## Provided information:

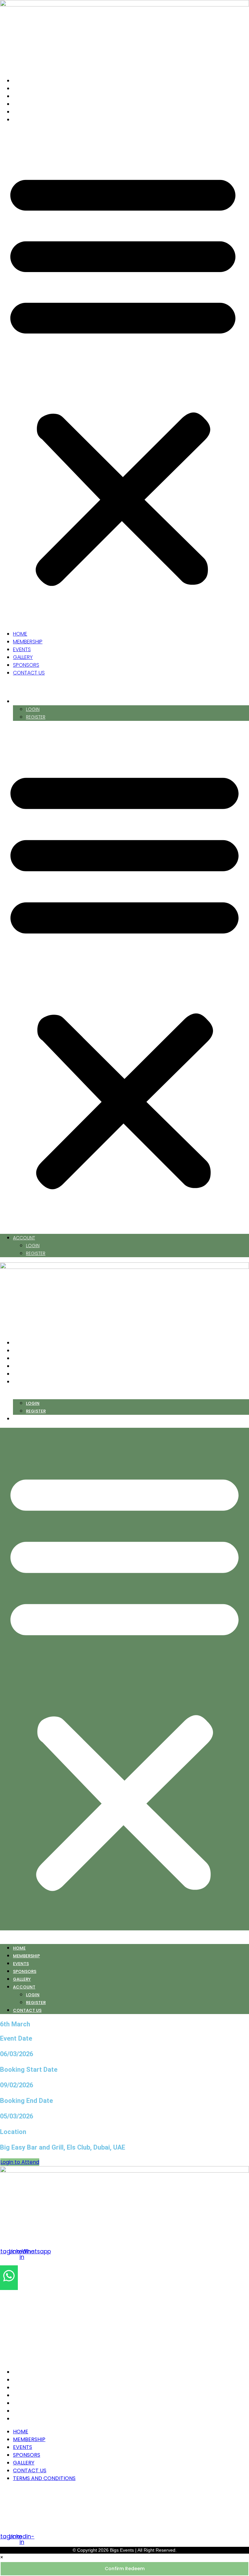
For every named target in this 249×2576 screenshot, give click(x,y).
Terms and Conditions (44, 2418)
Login (33, 709)
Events (28, 96)
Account (27, 701)
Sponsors (32, 111)
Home (26, 80)
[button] (123, 377)
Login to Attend (19, 2162)
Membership (34, 88)
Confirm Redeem (125, 2568)
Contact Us (35, 119)
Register (35, 717)
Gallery (29, 104)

## Instructions to follow:
Give the data again exactly, without pictures.

## Answer box:
For every named target in this 249×2576 screenshot, give click(x,y).
Terms and Conditions (44, 2418)
Login (33, 709)
Events (28, 96)
Account (27, 701)
Sponsors (32, 111)
Home (26, 80)
[button] (123, 377)
Login to Attend (19, 2162)
Membership (34, 88)
Confirm Redeem (125, 2568)
Contact Us (35, 119)
Register (35, 717)
Gallery (29, 104)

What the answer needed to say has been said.